The binary system of two neutron stars discovered by Hulse and
Taylor gives excellent indirect evidence for gravitational radiation,
but might it be possible to detect this radiation directly? Physicists
and astronomers are anxious to find out. If gravitational radiation
is detected, it will give us a new way to learn about violent events
in the universe.
Whenever a solar mass or more is accelerated to high speeds, it
is possible for large amounts of gravitational radiation to be generated.
It would happen, for example, when two neutron stars collide, as
will eventually happen in the Hulse-Taylor binary system. It could
also happen from when the core of a massive star collapses just
prior to a supernova. Events like these are largely hidden from
ordinary telescopes, because neutron stars are difficult to observe
directly and the core of a massive star concealed by the star's
opaque outer layers. If they could measure the gravitational radiation
emitted from such cataclysmic events, astronomers would be able
to prone within the cataclysm itself.
Unfortunately, even the most powerful bursts of gravitational radiation
are very weak and hard to detect. To appreciate how weak gravitational
waves are, imagine two electrons separated by a short distance.
They each possess mass and charge, so these electrons exert both
gravitational and electric forces on each other. If these two electrons
are made to wiggle back and forth, they will radiate both gravitational
and electromagnetic waves. But since the gravitational force between
the electrons is only about 10 to the power of -42 times as strong
as the electric force, the resulting gravitational waves carry only
10 to the power of -42 times as much energy as the electromagnetic
Undaunted by the challenge, in the 1960s, Joseph Weber at the University
of Maryland constructed gravitational-wave antennas by gluing sensitive
crystals onto a large aluminum cylinder. Because gravitational waves
are ripples in the geometry of space, the cylinder should vibrate
slightly when a gravitational wave passes through it. If this should
happen, the crystals would produce an electrical signal that can
be amplified and recorded. While no confirmed detections of gravitational
radiation have yet been made, several research groups around the
world continue to develop gravitational-wave detectors based on
Weber's pioneering principal.
Even more sensitive gravitational-wave antennas are now under construction.
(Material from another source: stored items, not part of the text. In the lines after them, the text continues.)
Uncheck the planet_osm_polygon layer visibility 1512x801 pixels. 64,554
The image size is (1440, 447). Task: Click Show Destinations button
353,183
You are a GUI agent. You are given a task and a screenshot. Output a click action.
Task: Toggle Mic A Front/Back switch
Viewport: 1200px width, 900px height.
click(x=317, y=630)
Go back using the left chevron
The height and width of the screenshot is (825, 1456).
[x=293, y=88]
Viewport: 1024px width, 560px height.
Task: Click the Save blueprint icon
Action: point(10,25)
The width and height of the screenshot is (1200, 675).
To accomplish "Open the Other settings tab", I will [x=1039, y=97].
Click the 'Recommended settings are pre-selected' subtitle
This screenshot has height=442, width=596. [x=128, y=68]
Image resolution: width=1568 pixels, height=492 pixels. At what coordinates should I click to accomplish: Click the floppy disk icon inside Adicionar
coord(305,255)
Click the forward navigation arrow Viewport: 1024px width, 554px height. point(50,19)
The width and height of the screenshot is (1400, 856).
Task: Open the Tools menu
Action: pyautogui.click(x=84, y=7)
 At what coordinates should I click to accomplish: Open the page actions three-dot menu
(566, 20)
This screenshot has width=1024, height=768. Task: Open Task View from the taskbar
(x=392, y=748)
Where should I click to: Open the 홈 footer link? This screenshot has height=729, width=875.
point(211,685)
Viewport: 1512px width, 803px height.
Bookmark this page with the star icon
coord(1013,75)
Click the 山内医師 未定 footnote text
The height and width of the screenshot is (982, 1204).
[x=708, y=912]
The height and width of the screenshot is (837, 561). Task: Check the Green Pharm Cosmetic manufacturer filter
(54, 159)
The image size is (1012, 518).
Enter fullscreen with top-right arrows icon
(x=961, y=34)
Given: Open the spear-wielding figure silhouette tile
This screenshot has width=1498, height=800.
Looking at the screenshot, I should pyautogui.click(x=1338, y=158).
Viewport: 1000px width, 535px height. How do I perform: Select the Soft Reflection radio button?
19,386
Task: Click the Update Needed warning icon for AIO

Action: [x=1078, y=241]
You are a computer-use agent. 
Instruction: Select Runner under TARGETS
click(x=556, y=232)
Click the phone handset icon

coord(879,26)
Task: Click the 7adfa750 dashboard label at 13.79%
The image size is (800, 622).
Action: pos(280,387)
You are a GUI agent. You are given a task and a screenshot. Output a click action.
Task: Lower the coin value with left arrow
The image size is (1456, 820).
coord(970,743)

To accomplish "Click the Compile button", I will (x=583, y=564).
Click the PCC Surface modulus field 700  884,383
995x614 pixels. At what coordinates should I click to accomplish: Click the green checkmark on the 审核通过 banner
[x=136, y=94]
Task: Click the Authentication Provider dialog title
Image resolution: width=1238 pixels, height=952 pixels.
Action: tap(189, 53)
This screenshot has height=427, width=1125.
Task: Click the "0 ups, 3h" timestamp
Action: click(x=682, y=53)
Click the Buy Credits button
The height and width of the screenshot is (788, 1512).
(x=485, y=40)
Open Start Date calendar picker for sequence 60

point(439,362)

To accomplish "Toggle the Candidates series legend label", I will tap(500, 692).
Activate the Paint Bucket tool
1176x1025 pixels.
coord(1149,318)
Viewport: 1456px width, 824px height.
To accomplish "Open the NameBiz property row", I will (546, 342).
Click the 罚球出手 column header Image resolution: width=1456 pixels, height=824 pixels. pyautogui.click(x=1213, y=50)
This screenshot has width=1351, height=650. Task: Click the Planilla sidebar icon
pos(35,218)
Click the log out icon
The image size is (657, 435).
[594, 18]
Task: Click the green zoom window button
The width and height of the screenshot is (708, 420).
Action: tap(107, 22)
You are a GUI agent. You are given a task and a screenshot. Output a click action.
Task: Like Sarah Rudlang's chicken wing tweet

Instead of an aluminum cylinder, these use lasers to look for tiny
vibrations of mirrors. The LIGO project (short for Laser Interferometer
Gravitational-wave Observatory) uses two antennas thousands of kilometers
apart, one near Baton Rouge, Louisiana, and the other near Richland,
Washington. Each consists of an L-shaped vacuum pipe with arms 4
km long for the laser beams. Mirrors mounted at the ends of the
pipes reflect the laser beams back and forth. If a gravitational
wave passes by, the mirrors should move by an infinitesimally small
but measurable distance, changing the length of the light path.
These changes will be detected by combining the laser beams from
the two arms of the antenna. By having two antennas located thousands
of kilometers apart, the LIGO scientists will be able to distinguish
gravitational waves coming from space (which will be detected by
both antennas) from false signals, such as seismic activity (which
will be detected by only one antenna).
When LIGO becomes fully operational after the year 2000, it should
be able to detect bursts of gravitational waves from colliding neutron
stars or the collapsing cores of supernovae as far away as 2 x 10
to the power of 7 parsecs (about 7 x 10 to the power of 7 light
years). This volume of space is so huge and contains so many galaxies
that astronomers might be able to detect a burst of gravitational
waves as frequently as once a year. A similar gravitational-wave
observatory, called VIRGO, is under construction outside Pisa, Italy,
by a French-Italian consortium.
The European Space Agency has proposed an even more ambitious gravitational-wave
antenna, called LISA (Laser Interferometer Space Antenna). Six spacecraft
would orbit the Sun together in a ring arrangement millions of kilometers
in radius. Laser beams shone from one spacecraft to the next would
continuously monitor the distances between the spacecraft. And passing
gravitational wave would disturb these distances. Thanks to its
great size, LISA would be much more sensitive than LIGO or VIRGO
and would be unaffected by seismic disturbances that plague any
Earth-based gravitational wave antenna. While LISA has not yet been
funded, it may be put into orbit by 2020.
With such remarkable new instruments becoming available, the first
decades of the twenty-first century will hopefully see the dawn
of the new field of observational gravitational-wave astronomy.